Reproduce exactly the lines of the listing from the one containing "Instruction: Click the" to its final line, both included.

Segment Open

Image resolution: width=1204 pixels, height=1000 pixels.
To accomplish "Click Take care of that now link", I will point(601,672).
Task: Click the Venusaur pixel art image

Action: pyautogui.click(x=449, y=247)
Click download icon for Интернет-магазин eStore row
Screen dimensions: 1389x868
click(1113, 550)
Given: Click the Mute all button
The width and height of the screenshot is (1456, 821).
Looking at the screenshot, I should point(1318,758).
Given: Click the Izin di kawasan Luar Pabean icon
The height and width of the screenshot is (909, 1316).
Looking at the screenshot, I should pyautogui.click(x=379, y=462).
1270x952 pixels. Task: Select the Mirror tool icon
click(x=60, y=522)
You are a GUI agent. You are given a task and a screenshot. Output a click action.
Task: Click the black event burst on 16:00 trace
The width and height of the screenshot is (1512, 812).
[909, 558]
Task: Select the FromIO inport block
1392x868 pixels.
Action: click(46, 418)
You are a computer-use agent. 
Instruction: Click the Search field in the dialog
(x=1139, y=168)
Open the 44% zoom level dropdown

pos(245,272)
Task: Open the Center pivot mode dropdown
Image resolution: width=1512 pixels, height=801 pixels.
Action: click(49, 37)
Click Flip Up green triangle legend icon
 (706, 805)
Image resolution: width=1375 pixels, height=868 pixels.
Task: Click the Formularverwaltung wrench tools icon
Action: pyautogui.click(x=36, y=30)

Segment Closed

- [Finished exercise]:
Instruction: Click the Search field in the dialog
(x=1139, y=168)
Open the 44% zoom level dropdown

pos(245,272)
Task: Open the Center pivot mode dropdown
Image resolution: width=1512 pixels, height=801 pixels.
Action: click(49, 37)
Click Flip Up green triangle legend icon
 (706, 805)
Image resolution: width=1375 pixels, height=868 pixels.
Task: Click the Formularverwaltung wrench tools icon
Action: pyautogui.click(x=36, y=30)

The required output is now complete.